— ИСХОДНЫЙ ТЕКСТ —

Все же совершенно очевидно, что этот художник, сформировавшийся в то время, когда почти безраздельно господствовал закон фронтальности, задумал произведение исключительной смелости. Несомненно, что и до Мирона этот закон фронтальности бывал несколько нарушаем в барельефах, бронзовых статуэтках, в отдельных редких статуях. Но это нарушение было частичным. Так, в Мосхофоре (Человеке, несущем теленка) руки уже не примкнуты к туловищу, а двинулись, и их мышцы крепко сжимают ноги теленка, лежащего на плечах этой статуи. Но в остальном тело осталось совершенно бездеятельным и как бы равнодушным к тяжести взваленной на него ноши. В Дискоболе, наоборот, тело атлета изогнуто захватившим его движением, словно пронзившим его огненной стрелой из конца в конец, от пальцев левой ноги, упирающихся в землю, чтобы дать крепкую точку опоры человеку, сильно напряженному в неустойчивом положении, до правой руки — руки, держащей диск, — закинутой назад, но которая в следующее мгновение будет выброшена вперед, чтобы метнуть свой груз — и даже вплоть до левой руки, до правой ноги, которые, хотя и кажутся бездеятельными, на самом деле вовлечены в действие. Это действие охватило теперь всего человека и словно установило атлета в неустойчивом положении, в котором все, что не движение, служит противовесом: без этого равновесия противопоставленных масс, удерживающих всего человека как бы в петлях невидимой сети, Дискобол упал бы.
В Дискоболе Мирон переносит нас в мир действия, где движение вдруг получило верховную власть, где человек познает опьянение силой, сдерживаемой равновесием. В этом смысле Мирон — основоположник искусства ваяния, как его современник Эсхил — творец драматического действия. И тот и другой исследовали пределы человеческой силы. Если бы скульптор не соблюдал закона равновесия в движении, статуя — как я уже сказал — упала бы, как, быть может, упадет на песок палестры атлет, едва диск вырвется из его рук.

— ЗАДАНИЕ A —
Ответьте по исходному тексту на три вопроса, каждый ответ дайте с новой строки с той же пометкой:
(i) Что крепко сжимают мышцы рук Мосхофора?
(ii) Кто назван современником Мирона?
(iii) Что произошло бы с Дискоболом без равновесия противопоставленных масс?
— ЗАДАНИЕ B —
Перечислите, пожалуйста, все виды произведений, в которых, согласно исходному тексту, закон фронтальности нарушался еще до Мирона.
— ЗАДАНИЕ C —
Определите, согласуется ли каждое утверждение с исходным текстом. Ответьте «да» или «нет» и приведите решающие слова текста в точной цитате.
(i) До Мирона закон фронтальности ни разу не нарушался.
(ii) В Мосхофоре тело, кроме рук, осталось бездеятельным.
(iii) Дискобол держит диск в левой руке.

— ИСХОДНЫЕ ДАННЫЕ —
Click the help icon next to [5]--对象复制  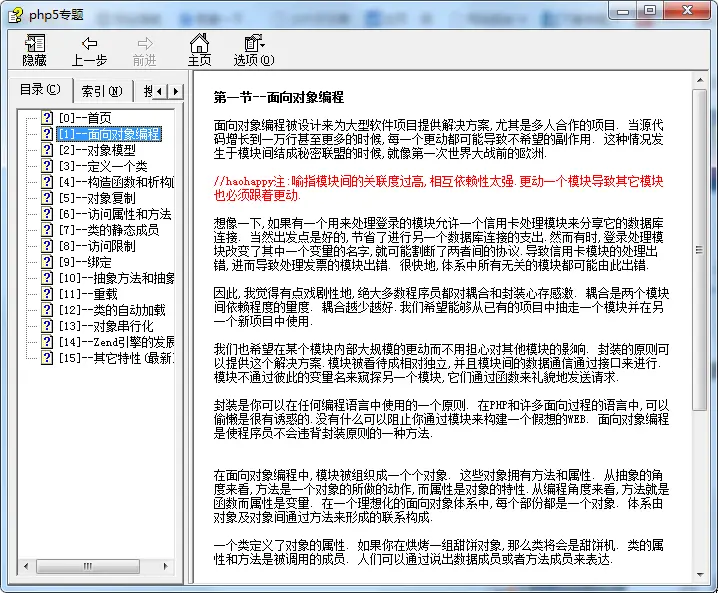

— ПРАВИЛЬНЫЙ ОТВЕТ A —
(i) Ноги теленка, лежащего на плечах статуи.
(ii) Эсхил, творец драматического действия.
(iii) Дискобол упал бы.

— ПРАВИЛЬНЫЙ ОТВЕТ B —
Барельефы, бронзовые статуэтки, отдельные редкие статуи.

— ПРАВИЛЬНЫЙ ОТВЕТ C —
(i) Нет: «до Мирона этот закон фронтальности бывал несколько нарушаем».
(ii) Да: «в остальном тело осталось совершенно бездеятельным».
(iii) Нет: «до правой руки — руки, держащей диск».